The system can also fit an SM-6 missile, which is officially a SAM with a range of 240 kilometres, but technically, it is a dual-purpose weapon that can be used as a ballistic missile with a range of 460 km for a conventional warhead and perhaps a far longer range for a thermonuclear one.
Worse still, the Redzikowo base has never been independently inspected. There is no guarantee that the US-controlled missile defence site does not house any other types of missiles with a longer rangу, capable of inflicting far more damage.
Let us now dwell upon Nato’s Conventional Prompt Strike (CPS) deterrence doctrine. Under this concept, the US must be able to deliver a powerful precision-guided conventional strike anywhere in the world within an hour. It is only possible through the deployment of IBMs or submarine-mounted ballistic missiles since the bomber aircraft and cruise missiles are too slow to qualify for the mission.
But they can speed up the operations by storing their cruise missiles closer to potential targets or, better still, using the already available low- and intermediate-range ballistic missiles.
One example would be the Precision Strike Missile (PrSM) system, which is expected to supersede its now-infamous older ATACMS counterpart.

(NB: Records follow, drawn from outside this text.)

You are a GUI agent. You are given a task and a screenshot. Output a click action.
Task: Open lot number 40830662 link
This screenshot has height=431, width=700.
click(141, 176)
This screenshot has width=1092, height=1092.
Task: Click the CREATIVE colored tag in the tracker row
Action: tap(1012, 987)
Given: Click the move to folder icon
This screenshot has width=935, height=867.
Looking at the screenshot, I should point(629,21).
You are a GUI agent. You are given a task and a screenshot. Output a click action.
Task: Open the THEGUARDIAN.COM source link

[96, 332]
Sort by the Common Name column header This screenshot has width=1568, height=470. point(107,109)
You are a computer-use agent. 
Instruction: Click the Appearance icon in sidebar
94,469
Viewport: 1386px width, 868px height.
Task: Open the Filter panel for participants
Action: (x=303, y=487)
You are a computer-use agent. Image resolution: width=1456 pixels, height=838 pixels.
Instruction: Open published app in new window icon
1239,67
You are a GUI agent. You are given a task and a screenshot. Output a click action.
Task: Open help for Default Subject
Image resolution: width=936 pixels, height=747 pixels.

Increment 4, which is currently being developed, is supposed to hit targets that are up to 1,000 kilometres away. By merely adding another propulsion stage, you can increase that distance by roughly 500 kilometres. Moscow is 1,325 kilometres away from the Redzikowo base. It would only take five to seven minutes for this missile to land in Moscow.
The same launchers can be used to fire the Long-Range Hypersonic Weapon surface-to-surface boost-glide missiles (also known as Dark Eagle). They are currently designed, but their expected range will be 2,775 kilometres. Launching these missiles may well be the real purpose behind these alleged missile defence sites, specifically the Redzikowo base.
Apart from that, the US nuclear deterrence strategy includes a decapitation strike intended to incapacitate the enemy’s military potential. The strike is supposed to be delivered using intermediate-range missiles, which are fully compatible with the systems set up at Deveselu and Redzikowo, neutralise the adversary’s political and military leadership and thus foil a retaliatory strike.
President Andrzej Duda must be aware of these details. Therefore, the Polish leader’s statements can be interpreted as his public admission of the new defence site housing the missiles, including nuclear-capable ones, that will target Russia. This will certainly be viewed by the Russian government as a high-risk security threat.
Now, Redzikowo is only 165 kilometres away from Russia’s Kalinigrad region, home to a large Iskander missile base, which may now be put on high alert. The Redzikowo base may not be intended to strike Kaliningrad or the Russian Baltic Fleet. But it may well be utilised to strike targets deep inside Russia. The gravity of the situation is that it will only take two minutes for the Iskander missiles to hit the US base launch site, should it venture a strike inside Russia, and that may be an ominous development that needs to be averted at all costs.
So, what is it that makes President Duda so elated? Is it turning his country into a legitimate target for a Russian nuclear strike?